Mark McGowan , the West Australian Labor leader hoping to win the election in March and become Premier of WA, announced that he doesn’t like the Carbon Tax. But apparently he does like emissions trading, showing that he’s as keen as anyone to help large financial institutions reap nice profits for little risk, and no benefit.

It’s an industry which deals in paper sales of an atmospheric nullity and thus, by design, prone to fraud. (See the $7b VAT tax fraud where 90% of trades in some markets were criminal). The EU emissions price is collapsing, and the scheme has made no difference to emissions in the EU. The US reduced CO2 more than the EU without a tax or a national trading scheme. In the unlikely event the scheme overcame the fraud and inefficiencies and actually reduced carbon dioxide, stopping the entire output of Australian industry and commerce would make 0.0154 degrees to global temperatures, at best, and that’s assuming the IPCC assumptions turned out to be correct despite all the evidence suggesting they are wrong.

“It’s no coincidence that the only people who argue for a free market solution are those who profit from it, or those who don’t know what a free market is.Jo Nova Sept 2010

McGowan is trying to have it both ways but failing to make sense to either group: a kind of fence-sitting yoga. How do you pretend you care about West Australian voters, many of whom deeply distrust the Federal government and the carbon tax, but pretend at the same time that you care about the carbon monster, so you can appease the Greens and avoid the “denier” tag?

Western Australia’s Labor leader Mark McGowan has distanced himself from Prime Minister Julia Gillard by saying he opposes the carbon tax ahead of next month’s state election.

But Mr McGowan says he does support an emissions trading scheme.

Newspoll has pointed to a landslide election win for the WA Liberals on March 9, putting it ahead of Labor 57 to 43 per cent on a two-party preferred basis.

Labor frontbencher Anthony Albanese defended Mr McGowan’s stance.

“I notice that he also said that he supported an emissions trading scheme,” he told Sky News.

“Of course what we have is a fixed price on carbon evolving into an emissions trading scheme.”

Read more WA Today.

Not a healthy relationship then?

This says all you need to know about Western Australia’s relationship with the national government:

Though he (Mark McGowan) has been standoffish to the Prime Minister – even going on holidays when she visited Western Australia- Mr McGowan said that if elected he would not be vicious towards other states or the commonwealth as he believed Mr Barnett had been.

“Just because we are richer than them it doesn’t mean we have to be rude,” he said.

The Australian

If there was a problem with carbon, an ETS would not be the way to solve it.

From a past post of mine:

An Emissions trading scheme is an artificial market that draws money out of the real economy and diverts a whole class of people from doing other useful productive work.

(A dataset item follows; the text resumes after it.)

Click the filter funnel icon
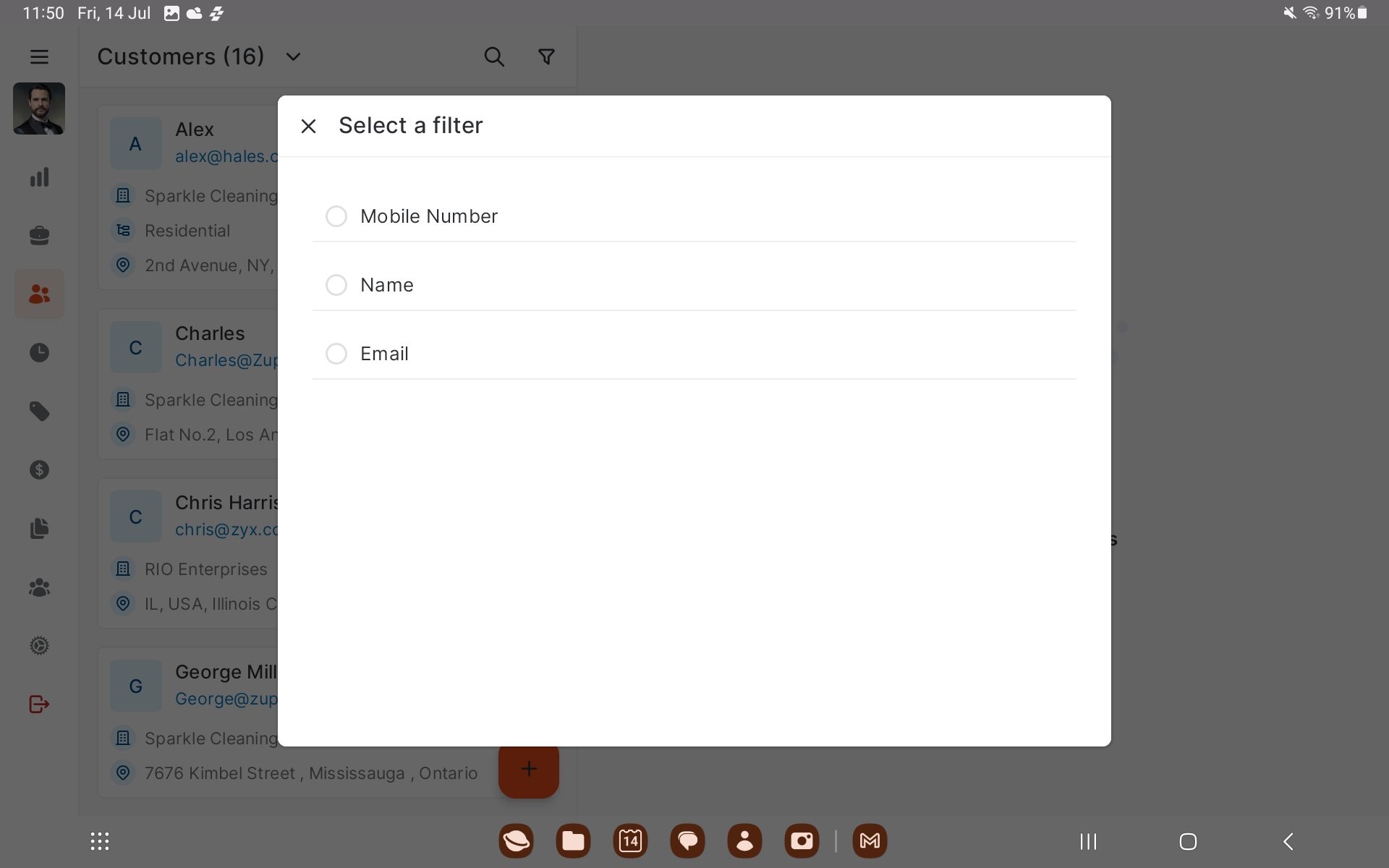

There is no money “produced” by this money-go-round to return to the public. It’s just a very complicated incentive scheme that favours some citizens over others, (see “patronage”) and creates a class of people who will fight to keep the gravy flowing.

I am a big fan of free markets, but only where there is a real good or service to be traded. A 2 trillion dollar market based on government certificates is the most expensive Create-a-parasite-scheme the world has ever seen.